Recentemente abbiamo scritto del via libera dell'Autorità per l'Energia all'installazione del nuovo contatore Enel in alcune case italiane: con la delibera 87/2016 sono state approvate le specifiche tecniche del nuovo contatore Enel, che sarà installato in oltre 30 milioni di abitazioni, quelle che utilizzano i servizi di Enel Servizio Elettrico o Enel Energia, e che hanno un contatore con un'operatività di 15 anni.

Il problema è che non è tutto oro ciò che luccica: se da un lato i nuovi contatori 2.0 offriranno all'utente dati sui consumi accessibili via web dopo 24 ore, dall'altro quest'operazione costerà oltre 30miliardi di euro, 110 euro in più sulle bollette delle famiglie nel 2017.
Se sei cliente Enel e hai un contatore che corrisponde alle caratteristiche di quelli che andranno sostituti, forse è il momento giusto per effettuare una comparazione di tariffe di energia elettrica, e vedere se è presente un operatore più conveniente, tenendo conto dell'aumento della bolletta nel 2017.

Nuovo contatore Enel: consumatori in rivolta

Il nuovo contatore Enel 2.0 permetterà di rilevare ogni 15 minuti i dati dell'energia utilizzata aggiornando i prelievi giornalieri, ma l'altra faccia della medaglia è portata agli onori di cronaca dai consumatori dell'associazione Codici, che evidenziano come gli utenti stiano ancora pagando i contatori installati dopo il 2001.

L'Autorità per l'Energia, secondo l'associazione dei consumatori, ha ancora una volta consegnato il monopolio della lettura dei consumi alle utility, richiedendo soldi in più ai cittadini, e non avendo fatto tesoro della precedente esperienza negativa avvenuta con il passaggio dai contatori elettromeccanici agli attuali teleletti, che purtroppo hanno durata di 15 anni.

La replica dell'Autorità non ha tardato ad arrivare. Per i nuovi contatori non sarà prevista alcun contributo una tantum, anche perché già oggi il servizio di rilevazione dei consumi si paga nelle bollette.
Arriva invece la conferma che i costi per l'installazione dei nuovi contatori 2.0 verranno spalmati sulle tariffe gradualmente.
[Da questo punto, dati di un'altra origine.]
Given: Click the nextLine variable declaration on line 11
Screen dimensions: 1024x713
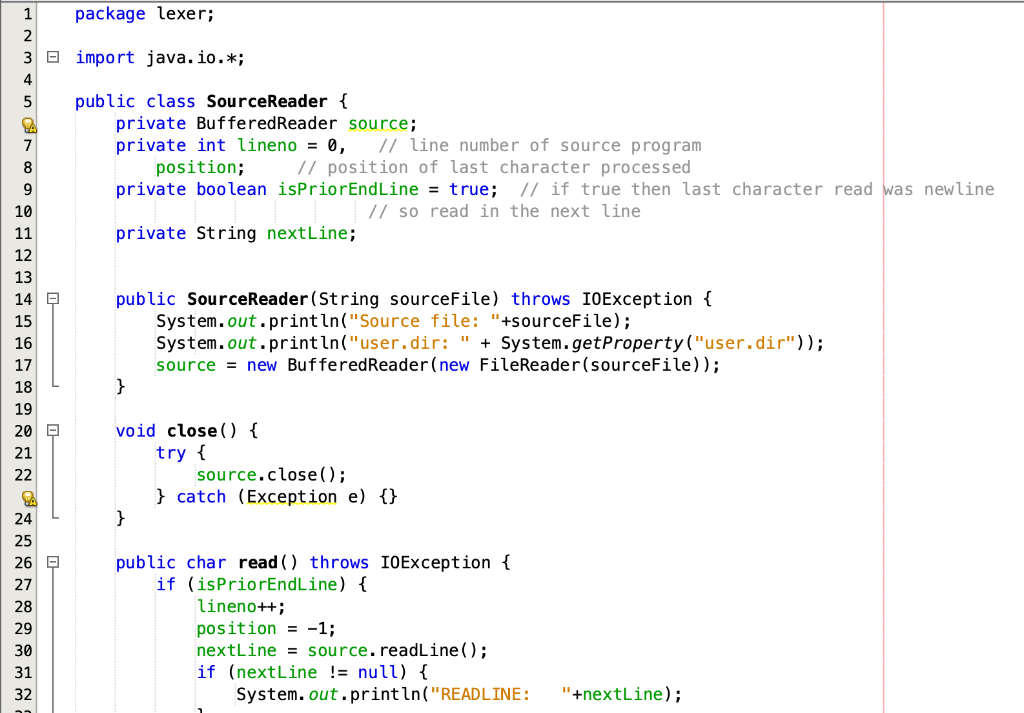Looking at the screenshot, I should pyautogui.click(x=310, y=233).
DA LEGGERE: Via libera ai nuovi contatori Enel

Nuovo contatore Enel: la paura delle superbollette

La fase del passaggio dai contatori elettromeccanici a quelli teleletti, è costata 15 miliardi e alcune delle sostituzioni non sono state ancora ultimate. Oltre a questo, Codici, l'associazione dei consumatori,sottolinea il fatto che il pagamento di questa sostituzione non è ancora stato terminato e già si parla di una nuova spesa per i consumatori.
Il cambio di contatore serve principalmente per evitare il fenomeno dei maxiconguuagli in bolletta, ma con la precedente azione non è andata così, dal momento che sono subentrati problemi di contatori contraffatti, mal funzionanti e di bassa fattura.
L'Autorità per l'Energia prenderà provvedimenti per garantire che la sostituzione avvenga nel pieno della legalità e spiegherà come verranno spalmati i costi sulle bollette dei consumatori.
Staremo a vedere come evolverà questa vicenda.